精神科医と臨床心理士の違い。「カウンセラー」には誰でもなれる?

精神科医と臨床心理士の違い。「カウンセラー」には誰でもなれる?

精神科医と臨床心理士、心理カウンセラーは以下の2点で異なります。

・資格があるかないか
・対象となるクライアントへのアプローチ方法

資格の有無

精神科医と臨床心理士は資格を持っています。
お医者さんは医師免許、臨床心理士は臨床心理士資格を持っています。
医師や臨床心理士は資格の名前と考えると分かりやすいかもしれません。

医師になるには、医学部を卒業後、医師国家試験に合格する必要があります。
臨床心理士は、臨床心理士指定大学院卒業後、臨床心理士資格審査に合格する必要があります。
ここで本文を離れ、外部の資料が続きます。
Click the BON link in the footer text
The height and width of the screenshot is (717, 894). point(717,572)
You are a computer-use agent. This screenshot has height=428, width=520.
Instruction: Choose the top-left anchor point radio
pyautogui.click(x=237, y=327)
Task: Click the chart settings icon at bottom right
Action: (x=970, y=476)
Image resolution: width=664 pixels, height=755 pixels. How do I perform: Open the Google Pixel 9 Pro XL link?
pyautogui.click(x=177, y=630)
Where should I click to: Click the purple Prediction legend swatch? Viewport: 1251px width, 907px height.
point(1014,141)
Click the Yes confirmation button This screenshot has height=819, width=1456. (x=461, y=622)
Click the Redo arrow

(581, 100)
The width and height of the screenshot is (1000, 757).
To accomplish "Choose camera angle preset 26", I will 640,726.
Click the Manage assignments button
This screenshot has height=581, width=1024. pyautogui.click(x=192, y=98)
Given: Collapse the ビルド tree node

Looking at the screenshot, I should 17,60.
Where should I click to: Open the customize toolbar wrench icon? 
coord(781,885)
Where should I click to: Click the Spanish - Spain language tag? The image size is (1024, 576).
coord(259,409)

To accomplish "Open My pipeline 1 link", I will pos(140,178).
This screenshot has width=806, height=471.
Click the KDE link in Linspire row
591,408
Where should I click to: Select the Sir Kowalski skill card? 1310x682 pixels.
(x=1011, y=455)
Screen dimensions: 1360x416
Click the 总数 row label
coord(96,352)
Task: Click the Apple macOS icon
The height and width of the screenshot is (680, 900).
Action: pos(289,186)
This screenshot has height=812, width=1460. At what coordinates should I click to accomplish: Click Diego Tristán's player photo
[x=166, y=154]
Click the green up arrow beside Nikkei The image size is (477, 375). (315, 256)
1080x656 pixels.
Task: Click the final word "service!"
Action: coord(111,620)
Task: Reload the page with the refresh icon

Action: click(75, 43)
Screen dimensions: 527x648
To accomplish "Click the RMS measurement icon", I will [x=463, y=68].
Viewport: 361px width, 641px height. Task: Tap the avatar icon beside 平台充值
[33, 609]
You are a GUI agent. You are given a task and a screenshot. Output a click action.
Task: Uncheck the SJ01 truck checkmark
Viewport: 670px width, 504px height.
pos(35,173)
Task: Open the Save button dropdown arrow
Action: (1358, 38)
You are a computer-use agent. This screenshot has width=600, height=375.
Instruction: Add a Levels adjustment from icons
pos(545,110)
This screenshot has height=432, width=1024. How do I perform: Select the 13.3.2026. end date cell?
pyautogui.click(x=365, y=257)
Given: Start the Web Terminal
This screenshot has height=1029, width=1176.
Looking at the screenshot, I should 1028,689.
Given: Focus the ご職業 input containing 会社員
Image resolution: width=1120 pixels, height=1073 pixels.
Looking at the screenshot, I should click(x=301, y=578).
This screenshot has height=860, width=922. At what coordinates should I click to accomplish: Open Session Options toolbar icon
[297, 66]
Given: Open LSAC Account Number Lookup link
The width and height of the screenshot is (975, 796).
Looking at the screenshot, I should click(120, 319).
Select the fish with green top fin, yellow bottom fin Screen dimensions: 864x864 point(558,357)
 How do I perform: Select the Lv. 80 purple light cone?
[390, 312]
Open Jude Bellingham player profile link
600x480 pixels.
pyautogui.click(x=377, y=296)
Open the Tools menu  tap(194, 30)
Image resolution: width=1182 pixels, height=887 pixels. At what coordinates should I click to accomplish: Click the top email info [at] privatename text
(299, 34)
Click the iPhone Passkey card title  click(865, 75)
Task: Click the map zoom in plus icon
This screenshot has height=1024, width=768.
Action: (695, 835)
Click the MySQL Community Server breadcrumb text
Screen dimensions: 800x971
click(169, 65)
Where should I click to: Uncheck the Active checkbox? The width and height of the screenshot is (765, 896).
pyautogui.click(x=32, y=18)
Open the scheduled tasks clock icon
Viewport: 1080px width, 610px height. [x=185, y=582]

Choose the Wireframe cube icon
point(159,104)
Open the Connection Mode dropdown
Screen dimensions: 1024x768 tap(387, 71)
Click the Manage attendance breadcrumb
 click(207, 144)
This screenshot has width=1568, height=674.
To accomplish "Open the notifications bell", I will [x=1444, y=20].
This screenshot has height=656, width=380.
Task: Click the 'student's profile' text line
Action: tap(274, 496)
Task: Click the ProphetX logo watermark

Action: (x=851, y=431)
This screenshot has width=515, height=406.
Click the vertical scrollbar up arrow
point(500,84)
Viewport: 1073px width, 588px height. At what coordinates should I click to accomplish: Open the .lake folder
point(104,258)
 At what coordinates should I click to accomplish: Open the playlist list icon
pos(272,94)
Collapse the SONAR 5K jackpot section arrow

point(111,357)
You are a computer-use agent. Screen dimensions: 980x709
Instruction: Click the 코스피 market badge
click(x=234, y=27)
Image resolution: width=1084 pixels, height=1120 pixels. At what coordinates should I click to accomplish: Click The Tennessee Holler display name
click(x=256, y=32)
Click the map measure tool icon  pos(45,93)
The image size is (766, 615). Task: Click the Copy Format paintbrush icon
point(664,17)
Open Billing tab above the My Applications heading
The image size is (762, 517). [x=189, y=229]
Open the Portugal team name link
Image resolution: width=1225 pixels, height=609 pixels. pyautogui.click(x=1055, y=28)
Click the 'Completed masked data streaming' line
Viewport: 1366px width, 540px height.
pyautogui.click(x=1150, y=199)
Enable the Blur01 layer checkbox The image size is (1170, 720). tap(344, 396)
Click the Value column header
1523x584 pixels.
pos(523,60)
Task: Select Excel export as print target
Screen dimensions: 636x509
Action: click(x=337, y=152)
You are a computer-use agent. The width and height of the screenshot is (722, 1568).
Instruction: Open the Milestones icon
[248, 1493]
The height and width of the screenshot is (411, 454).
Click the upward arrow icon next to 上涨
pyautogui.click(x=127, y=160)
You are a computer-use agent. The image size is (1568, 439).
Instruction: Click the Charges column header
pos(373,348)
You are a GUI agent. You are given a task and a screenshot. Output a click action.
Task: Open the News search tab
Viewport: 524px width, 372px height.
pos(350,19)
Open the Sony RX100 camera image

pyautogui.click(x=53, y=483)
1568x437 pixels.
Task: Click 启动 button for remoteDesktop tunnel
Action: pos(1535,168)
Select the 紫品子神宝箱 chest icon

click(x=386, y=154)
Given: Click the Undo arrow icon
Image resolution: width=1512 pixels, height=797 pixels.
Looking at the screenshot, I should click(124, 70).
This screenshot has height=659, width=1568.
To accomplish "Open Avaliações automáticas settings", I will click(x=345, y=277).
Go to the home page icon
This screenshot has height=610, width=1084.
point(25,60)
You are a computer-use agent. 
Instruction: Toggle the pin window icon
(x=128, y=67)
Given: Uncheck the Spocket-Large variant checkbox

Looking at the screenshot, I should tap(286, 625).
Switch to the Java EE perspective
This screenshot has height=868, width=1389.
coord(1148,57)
一方、カウンセラーは資格の名前というより、カウンセラーという仕事の名前です。
カウンセラーは、言い換えれば「相談員」。そして、カウンセラーは人の心理を取り扱うとは限りません。相談にのることが仕事なのであれば、その相談の内容の数だけカウンセラーの仕事内容は変わってきます。

心理カウンセラー、教育カウンセラー、産業カウンセラー、キャリアカウンセラー、スピリチュアルカウンセラー、環境カウンセラー、、、etc

特定の資格が必要になるわけではないので、極端な話、「◯◯◯の相談」にのることができるのであれば、「◯◯◯カウンセラー」と名乗れるのです。

精神科、臨床心理士 : 資格を必要とする
心理カウンセラー : 資格を必要としない

患者、クライアントへのアプローチの違い

精神科医は、精神疾患を診断して、病気を治すという観点で仕事をしています。
疾患の診断と、その治療として、薬を処方するが仕事となります。

臨床心理士は、臨床心理学という学問的知識を用いて、精神的健康の回復・保持・増進という観点で仕事をしています。
精神科医は薬物療法が中心業務なのに対し、臨床心理士は、臨床心理学で考案された「心理療法」が中心業務となります。

心理カウンセラーは、精神対話士とも呼ばれます。精神科医、臨床心理士は、それぞれの療法を用いて、問題解決を図るのに対し、精神対話士はクライエントと「対話」をすることが主な業務になります。精神対話士は、臨床心理士とクライエントへの精神面の援助という目的は共通ですが、心理療法など専門知識を用いません。「相談にのる」ということが主な仕事となります。

精神科医 : 薬物療法
臨床心理士 : 心理療法
心理カウンセラー : 対話

以上のように、精神科医と臨床心理士、心理カウンセラーでは違いがあります。

しかし、あくまでもこれらの区分は大まかな分類にすぎません。

臨床心理士の心理療法にも様々なものがあります、心理カウンセラーの対話の仕方にも様々なものがあります。

使われている療法や、カウンセリング方法なども調べた上で、しかるべき機関に相談しましょう。